Желтый лик (Очерки одинокого странника) - Магарам Элизар Евельевич. Страница 3

Только всего…

По вечерам центральная часть города тонет в ослепительно-ярком свете электричества. Китайские магазины облеплены лампионами. Красочные электрические вывески слепят глаза. По улицам льется бесконечная толпа, пестрая и спокойная, азиатски-равнодушная и живая, алчущая и рабски покорная. Гортанный говор звенит в ушах. Ярче и мелодичней становятся звуки, страстней напевают уличные торговцы, гулко и отрывисто перекликаются рикши. Вдали смолкают последние звонки трамваев, откуда-то доносится резкий, фальшивый скрип худзины [5] и, с новой силой, окутывая весь квартал оглушительным медным воем, рычит китайский оркестр в верхнем этаже чайного домика.

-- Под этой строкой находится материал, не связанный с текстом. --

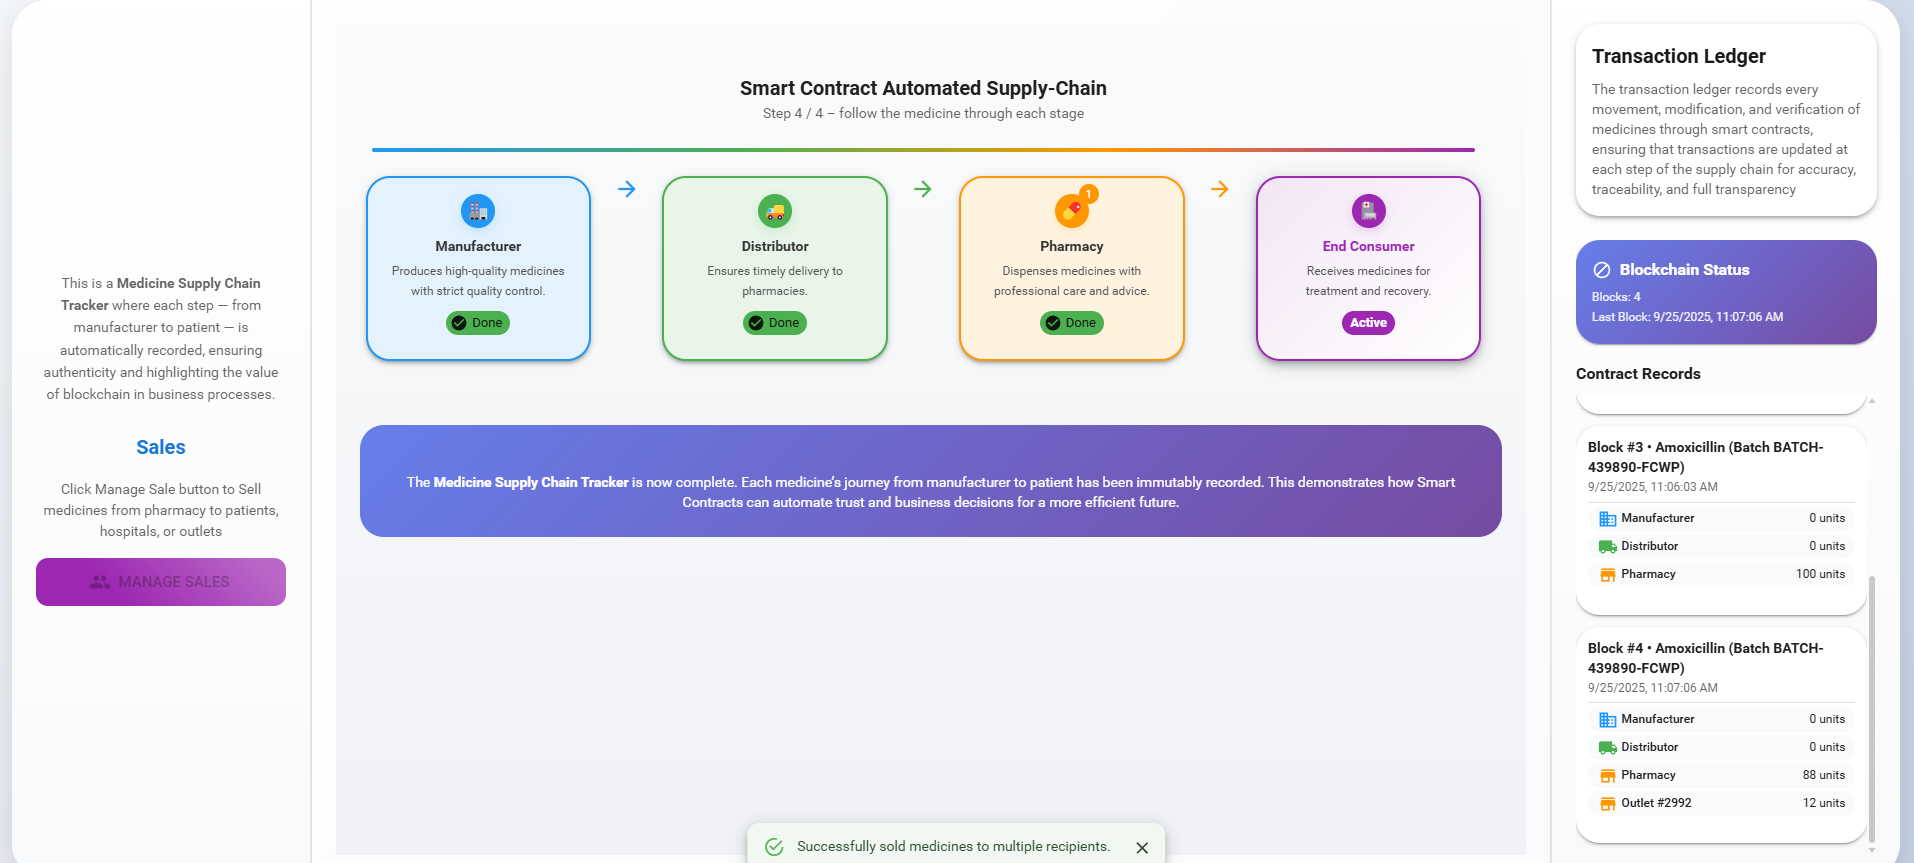Viewport: 1914px width, 863px height.
Task: Click Outlet #2992 store icon in Block #4
Action: [1607, 803]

Всю ночь кипит жизнь в столице Желтого Дьявола. На рассвете голоса становятся вялыми, тягучими. По улицам тянутся из баров вереницы рикш с пьяными, обессилевшими от бессонной ночи матросами-европейцами. Оживленно перекликаются петухи, а отдаленный рев сирен на фабриках сливается со свежим стоном кули, вышедших на работу. В улицы и закоулки вливаются крестьяне из ближних деревень с огромными плетенками зелени на бамбуках, рослые, выносливые, с полуобнаженными бронзовыми телами. Все чаше поскрипывают калитки домов и, вдали, после короткого перерыва, резко позванивает первый утренний трамвай. Китайцы-повара, с корзинами в руках, отправляются на базар, а бледный рассвет озаряется алым заревом восхода.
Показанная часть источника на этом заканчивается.